Show every line of the data where the word "search" can be found.
*** Opening of THE DATA ***
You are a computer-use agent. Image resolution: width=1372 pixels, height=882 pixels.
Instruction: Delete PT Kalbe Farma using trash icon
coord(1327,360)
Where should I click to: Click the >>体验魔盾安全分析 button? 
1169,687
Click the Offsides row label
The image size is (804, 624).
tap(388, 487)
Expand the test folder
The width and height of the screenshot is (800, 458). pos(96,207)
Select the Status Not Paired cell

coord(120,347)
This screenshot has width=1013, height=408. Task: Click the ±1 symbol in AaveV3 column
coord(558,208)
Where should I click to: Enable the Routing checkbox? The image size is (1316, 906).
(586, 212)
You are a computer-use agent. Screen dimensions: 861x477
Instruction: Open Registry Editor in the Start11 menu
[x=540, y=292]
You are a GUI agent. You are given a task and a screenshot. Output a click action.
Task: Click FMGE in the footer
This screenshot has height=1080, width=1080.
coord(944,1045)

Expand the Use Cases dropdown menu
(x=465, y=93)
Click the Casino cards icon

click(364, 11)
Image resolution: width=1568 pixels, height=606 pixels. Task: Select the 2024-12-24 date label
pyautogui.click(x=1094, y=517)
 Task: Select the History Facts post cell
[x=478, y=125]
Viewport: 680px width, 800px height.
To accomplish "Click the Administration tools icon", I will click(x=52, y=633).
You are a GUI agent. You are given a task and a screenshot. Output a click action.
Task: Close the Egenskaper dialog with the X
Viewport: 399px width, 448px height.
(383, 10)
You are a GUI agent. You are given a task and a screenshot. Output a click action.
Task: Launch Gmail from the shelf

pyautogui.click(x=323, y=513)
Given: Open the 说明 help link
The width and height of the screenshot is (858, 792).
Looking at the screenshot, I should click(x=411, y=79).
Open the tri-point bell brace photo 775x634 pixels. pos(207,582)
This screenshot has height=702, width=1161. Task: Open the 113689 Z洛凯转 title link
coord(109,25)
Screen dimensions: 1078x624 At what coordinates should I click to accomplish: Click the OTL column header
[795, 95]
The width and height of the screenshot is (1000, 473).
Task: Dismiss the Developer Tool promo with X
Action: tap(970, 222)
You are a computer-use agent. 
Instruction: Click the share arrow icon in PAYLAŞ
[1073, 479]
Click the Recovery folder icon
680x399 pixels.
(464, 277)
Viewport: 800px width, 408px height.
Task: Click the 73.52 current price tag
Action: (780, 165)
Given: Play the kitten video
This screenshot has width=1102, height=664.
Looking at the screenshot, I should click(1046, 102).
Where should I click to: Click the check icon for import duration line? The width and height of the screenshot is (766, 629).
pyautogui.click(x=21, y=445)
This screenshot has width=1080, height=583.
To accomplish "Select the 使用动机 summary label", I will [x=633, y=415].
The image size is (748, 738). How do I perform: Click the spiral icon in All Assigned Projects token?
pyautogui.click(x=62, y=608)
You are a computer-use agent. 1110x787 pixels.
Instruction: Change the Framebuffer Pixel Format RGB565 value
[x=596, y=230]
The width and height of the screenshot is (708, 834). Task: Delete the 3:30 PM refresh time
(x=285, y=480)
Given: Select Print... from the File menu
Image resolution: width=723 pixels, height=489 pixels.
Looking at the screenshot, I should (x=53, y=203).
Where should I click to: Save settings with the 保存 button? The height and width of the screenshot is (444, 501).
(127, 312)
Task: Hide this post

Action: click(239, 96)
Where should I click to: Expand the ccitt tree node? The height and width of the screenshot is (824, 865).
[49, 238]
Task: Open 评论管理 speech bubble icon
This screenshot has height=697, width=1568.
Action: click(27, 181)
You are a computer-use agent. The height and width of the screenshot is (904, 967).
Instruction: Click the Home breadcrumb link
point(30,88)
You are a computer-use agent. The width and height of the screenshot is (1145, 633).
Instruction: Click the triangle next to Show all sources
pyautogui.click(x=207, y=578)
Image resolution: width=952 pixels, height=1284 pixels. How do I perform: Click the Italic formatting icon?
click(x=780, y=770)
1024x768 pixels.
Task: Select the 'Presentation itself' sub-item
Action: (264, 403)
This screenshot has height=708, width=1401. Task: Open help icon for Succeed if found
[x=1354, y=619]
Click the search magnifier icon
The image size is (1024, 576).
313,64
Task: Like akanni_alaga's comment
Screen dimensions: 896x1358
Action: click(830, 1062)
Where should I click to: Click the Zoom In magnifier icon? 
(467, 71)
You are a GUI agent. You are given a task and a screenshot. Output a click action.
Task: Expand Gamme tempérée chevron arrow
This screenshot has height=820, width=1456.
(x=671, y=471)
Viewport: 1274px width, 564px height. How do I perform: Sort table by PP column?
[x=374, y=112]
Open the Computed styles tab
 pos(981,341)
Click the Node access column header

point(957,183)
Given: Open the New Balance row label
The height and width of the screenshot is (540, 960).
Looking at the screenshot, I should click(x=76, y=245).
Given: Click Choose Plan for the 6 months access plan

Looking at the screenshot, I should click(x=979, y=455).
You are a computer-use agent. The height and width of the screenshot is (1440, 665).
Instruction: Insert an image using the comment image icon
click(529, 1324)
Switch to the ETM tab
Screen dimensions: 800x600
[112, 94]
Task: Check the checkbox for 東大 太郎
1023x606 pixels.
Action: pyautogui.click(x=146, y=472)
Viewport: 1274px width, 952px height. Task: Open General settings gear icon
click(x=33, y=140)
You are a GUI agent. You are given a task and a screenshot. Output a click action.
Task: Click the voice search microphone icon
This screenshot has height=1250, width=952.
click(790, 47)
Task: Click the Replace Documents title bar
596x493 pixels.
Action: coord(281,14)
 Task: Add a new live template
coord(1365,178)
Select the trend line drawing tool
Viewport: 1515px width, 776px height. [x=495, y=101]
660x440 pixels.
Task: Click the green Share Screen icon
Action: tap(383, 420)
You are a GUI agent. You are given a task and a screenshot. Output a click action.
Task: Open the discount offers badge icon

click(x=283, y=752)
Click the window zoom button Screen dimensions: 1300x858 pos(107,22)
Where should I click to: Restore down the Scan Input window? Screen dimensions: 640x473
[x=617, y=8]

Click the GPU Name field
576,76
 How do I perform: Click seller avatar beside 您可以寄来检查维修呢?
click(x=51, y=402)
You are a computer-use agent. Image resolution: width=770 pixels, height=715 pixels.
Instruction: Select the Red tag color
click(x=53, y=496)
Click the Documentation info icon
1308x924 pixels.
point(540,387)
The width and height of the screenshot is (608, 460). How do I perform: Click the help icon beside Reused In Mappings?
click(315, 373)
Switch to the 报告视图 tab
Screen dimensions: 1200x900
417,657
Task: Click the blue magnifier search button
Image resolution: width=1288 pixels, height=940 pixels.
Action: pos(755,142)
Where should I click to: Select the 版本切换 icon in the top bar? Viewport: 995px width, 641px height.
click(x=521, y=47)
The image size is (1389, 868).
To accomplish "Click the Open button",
*** Close of THE DATA ***
● OUTPUT FOR THIS TASK:
Click the search magnifier icon
Task: Click the voice search microphone icon
Task: Click the blue magnifier search button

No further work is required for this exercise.